Largest number less than X having at most K set bits
Last Updated :
24 Nov, 2022
Given an integer X > 1 and an integer K > 0, the task is to find the greatest odd number < X such that the number of 1’s in its binary representation is at most K.
Examples:
Input: X = 10, K = 2
Output: 10
Input: X = 29, K = 2
Output: 24
Naive Approach: Starting from X – 1 check all the numbers below X which have at most K set bits, the first number satisfying the condition is the required answer.
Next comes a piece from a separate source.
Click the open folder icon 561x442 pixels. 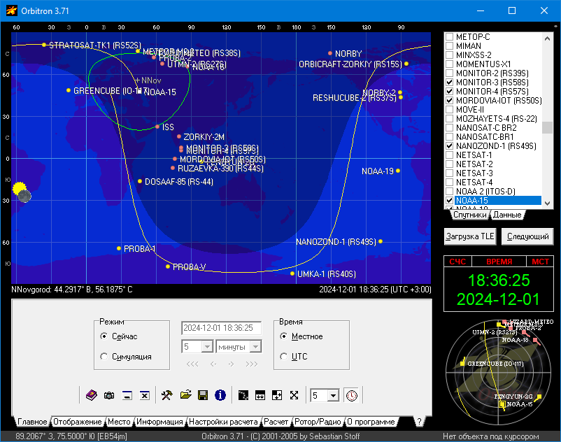[x=185, y=395]
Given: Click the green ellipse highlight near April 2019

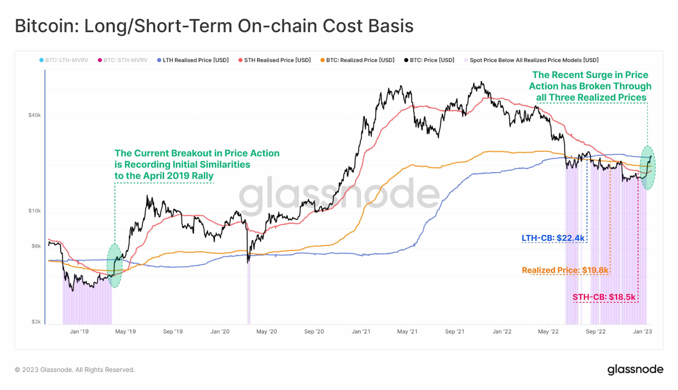Looking at the screenshot, I should pyautogui.click(x=115, y=266).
Efficient Approach: is to count the set bits. If the count is less than or equal to K, return X. Otherwise, keep removing rightmost set bit while count – k does not become 0.
Below is the implementation of the above approach:
C++
#include <iostream>
using namespace std;
int greatestKBits(int X, int K)
{
int set_bit_count = __builtin_popcount(X);
if (set_bit_count <= K)
return X;
int diff = set_bit_count - K;
for (int i = 0; i < diff; i++)
X &= (X - 1);
return X;
}
int main()
{
int X = 21, K = 2;
cout << greatestKBits(X, K);
return 0;
}
|
Java
import java.io.*;
class GFG {
int greatestKBits(int X, int K)
{
int set_bit_count = Integer.bitCount(X);
if (set_bit_count <= K)
return X;
int diff = set_bit_count - K;
for (int i = 0; i < diff; i++)
X &= (X - 1);
return X;
}
public static void main (String[] args)
{
int X = 21, K = 2;
GFG g=new GFG();
System.out.print(g.greatestKBits(X, K));
}
}
|
Python3
def greatestKBits(X, K):
set_bit_count = bin(X).count('1')
if (set_bit_count <= K):
return X
diff = set_bit_count - K
for i in range(0, diff, 1):
X &= (X - 1)
return X
if __name__ == '__main__':
X = 21
K = 2
print(greatestKBits(X, K))
|
C#
using System;
class GFG
{
static int countSetBits(int n)
{
int count = 0;
while (n > 0)
{
count += n & 1;
n >>= 1;
}
return count;
}
static int greatestKBits(int X, int K)
{
int set_bit_count = countSetBits(X);
if (set_bit_count <= K)
return X;
int diff = set_bit_count - K;
for (int i = 0; i < diff; i++)
X &= (X - 1);
return X;
}
public static void Main()
{
int X = 21, K = 2;
Console.WriteLine(greatestKBits(X, K));
}
}
|
Javascript
<script>
function countSetBits( n)
{
let count = 0;
while (n > 0)
{
count += n & 1;
n >>= 1;
}
return count;
}
function greatestKBits( X, K)
{
let set_bit_count = countSetBits(X);
if (set_bit_count <= K)
return X;
let diff = set_bit_count - K;
for (let i = 0; i < diff; i++)
X &= (X - 1);
return X;
}
let X = 21, K = 2;
document.write(greatestKBits(X, K));
</script>
|
Time Complexity: O(log2X), as the time complexity of __builtin_popcount(X) is O(log2X)
Auxiliary Space: O(1)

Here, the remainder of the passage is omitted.